▶ [Exercise objective] Rewrite the anti-dating post from "Deal with it!" to "me yet? Hehe.", changing "engagement" to "wedding".

▶ [Document passage]
Sometimes, I think my fiancé and I might just be lucky. While that might be (somewhat) true, I also know that he and I were once single and unsure. We’ve had our share of crappy relationships and good ones. We’ve had our share of ‘bang buddies’ and beneficial friends. And when we met, somehow, without being limited by fears (and trust me, there were a lot of them) we decided that our relationship was important enough to take the risks.

I guess that leads me to this conclusion: Wifeys, there will always be risk involved when we chose to ‘date’ (or not date?) someone new. From what I can gather, no matter what you decide to call it, each time you connect with someone, you give them a piece of yourself. Some of us are happy to leave scores of those pieces with dozens and dozens of people, and that’s fine! At the bottom of it all, being alive and forming relationships (of any kind) involves questioning and introspection. I don’t know where Izzy’s story ends, but I am certainly glad that she (and others like her) at least take the time to ask themselves what they want and what’s best for them.

In the meantime, I think I am comfortable saying that anti-dating is the new dating.


Deal with it! 😉

Until Next Week,

Carry on Wifeys.


Ms. (soon to Mrs.) Renai

🙂 ❤

*See what I did there…how I still managed to mention my engagement in a post that has little to do with it (or me). You sick of me yet? Hehe.

▶ [Extracted data]
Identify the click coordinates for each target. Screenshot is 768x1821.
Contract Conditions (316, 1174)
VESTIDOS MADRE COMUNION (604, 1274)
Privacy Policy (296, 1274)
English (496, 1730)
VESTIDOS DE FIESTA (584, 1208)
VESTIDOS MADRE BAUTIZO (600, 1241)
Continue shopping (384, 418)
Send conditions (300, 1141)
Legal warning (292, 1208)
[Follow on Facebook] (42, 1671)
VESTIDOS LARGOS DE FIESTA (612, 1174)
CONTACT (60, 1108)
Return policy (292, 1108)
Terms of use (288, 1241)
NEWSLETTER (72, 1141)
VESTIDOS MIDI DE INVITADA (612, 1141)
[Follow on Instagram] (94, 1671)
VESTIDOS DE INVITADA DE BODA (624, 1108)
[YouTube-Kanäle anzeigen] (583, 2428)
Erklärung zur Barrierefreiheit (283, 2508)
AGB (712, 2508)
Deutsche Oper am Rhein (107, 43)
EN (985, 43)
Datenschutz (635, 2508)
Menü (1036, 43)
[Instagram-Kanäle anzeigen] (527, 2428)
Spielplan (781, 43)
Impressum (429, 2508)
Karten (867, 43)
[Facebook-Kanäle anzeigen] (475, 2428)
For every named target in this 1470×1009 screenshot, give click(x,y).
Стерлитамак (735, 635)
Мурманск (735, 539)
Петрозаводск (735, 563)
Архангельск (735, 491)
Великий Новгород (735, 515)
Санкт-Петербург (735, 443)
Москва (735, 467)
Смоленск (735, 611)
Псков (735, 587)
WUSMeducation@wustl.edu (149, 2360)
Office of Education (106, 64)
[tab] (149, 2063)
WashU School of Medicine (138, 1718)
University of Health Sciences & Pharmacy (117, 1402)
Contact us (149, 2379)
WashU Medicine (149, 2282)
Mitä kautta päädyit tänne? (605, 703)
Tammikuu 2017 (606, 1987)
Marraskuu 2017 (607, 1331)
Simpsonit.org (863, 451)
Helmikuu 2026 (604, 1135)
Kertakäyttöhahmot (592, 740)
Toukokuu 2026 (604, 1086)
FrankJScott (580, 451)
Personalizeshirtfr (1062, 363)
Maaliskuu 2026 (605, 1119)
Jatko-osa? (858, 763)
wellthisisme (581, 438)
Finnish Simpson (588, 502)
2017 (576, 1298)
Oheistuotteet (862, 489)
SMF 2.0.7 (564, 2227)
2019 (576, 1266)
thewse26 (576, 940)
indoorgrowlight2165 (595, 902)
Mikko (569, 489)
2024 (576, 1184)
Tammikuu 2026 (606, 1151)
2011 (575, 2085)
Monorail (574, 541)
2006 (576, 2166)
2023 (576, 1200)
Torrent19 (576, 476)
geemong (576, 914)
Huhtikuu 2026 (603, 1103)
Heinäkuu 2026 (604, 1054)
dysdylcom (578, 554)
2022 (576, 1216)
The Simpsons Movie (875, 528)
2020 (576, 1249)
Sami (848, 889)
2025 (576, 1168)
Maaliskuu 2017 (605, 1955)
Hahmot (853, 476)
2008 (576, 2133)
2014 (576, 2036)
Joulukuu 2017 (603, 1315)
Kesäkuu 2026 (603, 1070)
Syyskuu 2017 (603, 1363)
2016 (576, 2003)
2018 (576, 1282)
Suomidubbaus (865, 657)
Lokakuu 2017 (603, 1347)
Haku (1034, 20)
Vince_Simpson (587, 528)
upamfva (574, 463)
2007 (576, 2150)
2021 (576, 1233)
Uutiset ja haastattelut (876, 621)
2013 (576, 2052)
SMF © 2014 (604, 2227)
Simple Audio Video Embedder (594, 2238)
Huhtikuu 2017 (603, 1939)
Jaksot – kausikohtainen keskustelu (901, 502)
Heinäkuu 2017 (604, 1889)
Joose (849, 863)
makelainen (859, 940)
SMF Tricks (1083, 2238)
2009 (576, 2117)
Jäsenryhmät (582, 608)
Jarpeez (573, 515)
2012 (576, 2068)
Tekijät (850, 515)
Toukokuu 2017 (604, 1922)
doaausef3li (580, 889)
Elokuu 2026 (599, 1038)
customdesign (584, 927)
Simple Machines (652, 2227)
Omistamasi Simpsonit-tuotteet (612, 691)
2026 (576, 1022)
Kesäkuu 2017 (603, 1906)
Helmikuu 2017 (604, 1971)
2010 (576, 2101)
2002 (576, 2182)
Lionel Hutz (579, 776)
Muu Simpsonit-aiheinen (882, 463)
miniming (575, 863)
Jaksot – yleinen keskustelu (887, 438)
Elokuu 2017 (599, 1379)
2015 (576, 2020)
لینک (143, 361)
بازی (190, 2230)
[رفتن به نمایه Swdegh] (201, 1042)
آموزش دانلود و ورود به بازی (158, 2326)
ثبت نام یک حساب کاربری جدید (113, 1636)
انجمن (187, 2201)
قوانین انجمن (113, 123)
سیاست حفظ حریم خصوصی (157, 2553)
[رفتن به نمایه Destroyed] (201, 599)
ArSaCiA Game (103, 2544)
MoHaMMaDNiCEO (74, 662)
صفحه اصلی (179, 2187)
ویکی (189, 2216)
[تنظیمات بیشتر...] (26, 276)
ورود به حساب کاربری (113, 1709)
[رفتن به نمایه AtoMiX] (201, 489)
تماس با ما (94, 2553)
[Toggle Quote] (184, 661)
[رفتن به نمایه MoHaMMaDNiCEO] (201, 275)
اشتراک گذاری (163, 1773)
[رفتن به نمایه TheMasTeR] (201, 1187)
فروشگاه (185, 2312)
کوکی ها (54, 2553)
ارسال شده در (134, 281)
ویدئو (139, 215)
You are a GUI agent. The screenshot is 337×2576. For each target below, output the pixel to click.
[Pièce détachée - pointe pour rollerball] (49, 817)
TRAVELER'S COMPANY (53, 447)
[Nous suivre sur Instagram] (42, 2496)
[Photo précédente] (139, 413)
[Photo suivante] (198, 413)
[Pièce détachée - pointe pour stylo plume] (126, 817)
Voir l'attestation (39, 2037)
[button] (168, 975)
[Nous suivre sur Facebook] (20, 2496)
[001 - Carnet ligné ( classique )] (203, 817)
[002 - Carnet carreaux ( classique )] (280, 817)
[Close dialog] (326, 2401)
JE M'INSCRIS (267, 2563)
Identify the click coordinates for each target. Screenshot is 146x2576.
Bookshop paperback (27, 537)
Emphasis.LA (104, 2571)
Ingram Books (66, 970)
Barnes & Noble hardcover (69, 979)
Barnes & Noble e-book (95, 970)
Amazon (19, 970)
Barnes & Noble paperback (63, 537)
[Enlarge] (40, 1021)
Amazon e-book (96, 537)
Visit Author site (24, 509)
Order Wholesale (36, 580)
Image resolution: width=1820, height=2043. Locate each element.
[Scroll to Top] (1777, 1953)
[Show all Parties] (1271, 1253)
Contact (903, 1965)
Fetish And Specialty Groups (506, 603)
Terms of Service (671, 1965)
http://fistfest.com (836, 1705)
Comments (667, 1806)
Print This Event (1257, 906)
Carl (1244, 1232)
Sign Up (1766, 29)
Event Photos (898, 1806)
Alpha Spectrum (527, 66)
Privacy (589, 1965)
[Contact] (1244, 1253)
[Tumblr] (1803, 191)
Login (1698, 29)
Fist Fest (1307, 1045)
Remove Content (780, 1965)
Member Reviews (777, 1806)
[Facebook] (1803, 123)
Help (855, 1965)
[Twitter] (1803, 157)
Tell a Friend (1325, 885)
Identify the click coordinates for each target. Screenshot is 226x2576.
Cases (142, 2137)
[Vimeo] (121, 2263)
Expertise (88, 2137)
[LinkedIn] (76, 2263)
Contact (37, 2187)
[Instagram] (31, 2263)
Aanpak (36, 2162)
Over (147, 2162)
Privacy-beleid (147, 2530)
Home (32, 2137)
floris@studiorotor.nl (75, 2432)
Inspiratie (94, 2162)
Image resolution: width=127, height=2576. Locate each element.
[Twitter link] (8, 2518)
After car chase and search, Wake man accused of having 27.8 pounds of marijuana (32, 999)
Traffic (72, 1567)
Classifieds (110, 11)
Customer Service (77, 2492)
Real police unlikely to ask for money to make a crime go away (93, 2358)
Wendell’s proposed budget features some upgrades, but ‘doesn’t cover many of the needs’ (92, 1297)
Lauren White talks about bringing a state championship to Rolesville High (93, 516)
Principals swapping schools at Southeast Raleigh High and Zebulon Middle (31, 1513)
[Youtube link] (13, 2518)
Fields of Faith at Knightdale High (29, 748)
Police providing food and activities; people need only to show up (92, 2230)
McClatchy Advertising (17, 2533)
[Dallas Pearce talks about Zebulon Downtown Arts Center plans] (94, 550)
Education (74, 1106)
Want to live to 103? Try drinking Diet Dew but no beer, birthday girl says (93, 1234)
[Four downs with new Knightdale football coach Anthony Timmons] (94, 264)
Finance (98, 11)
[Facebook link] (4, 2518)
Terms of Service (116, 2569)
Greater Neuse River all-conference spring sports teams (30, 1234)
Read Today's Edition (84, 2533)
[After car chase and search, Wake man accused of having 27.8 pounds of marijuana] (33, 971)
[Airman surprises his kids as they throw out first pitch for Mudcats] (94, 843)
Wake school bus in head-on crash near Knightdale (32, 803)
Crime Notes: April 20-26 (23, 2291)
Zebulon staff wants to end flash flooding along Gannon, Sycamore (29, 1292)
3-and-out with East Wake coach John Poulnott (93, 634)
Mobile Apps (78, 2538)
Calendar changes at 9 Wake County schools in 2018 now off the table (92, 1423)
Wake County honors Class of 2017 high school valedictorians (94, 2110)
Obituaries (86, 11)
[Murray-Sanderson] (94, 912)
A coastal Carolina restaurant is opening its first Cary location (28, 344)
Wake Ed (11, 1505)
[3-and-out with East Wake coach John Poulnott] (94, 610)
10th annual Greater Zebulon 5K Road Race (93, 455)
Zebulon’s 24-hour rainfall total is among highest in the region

▶ [Written solution]
Deal with it! 😉

Until Next Week,

Carry on Wifeys.


Ms. (soon to Mrs.) Renai

🙂 ❤

*See what I did there…how I still managed to mention my wedding in a post that has little to do with it (or me). You sick of me yet? Hehe.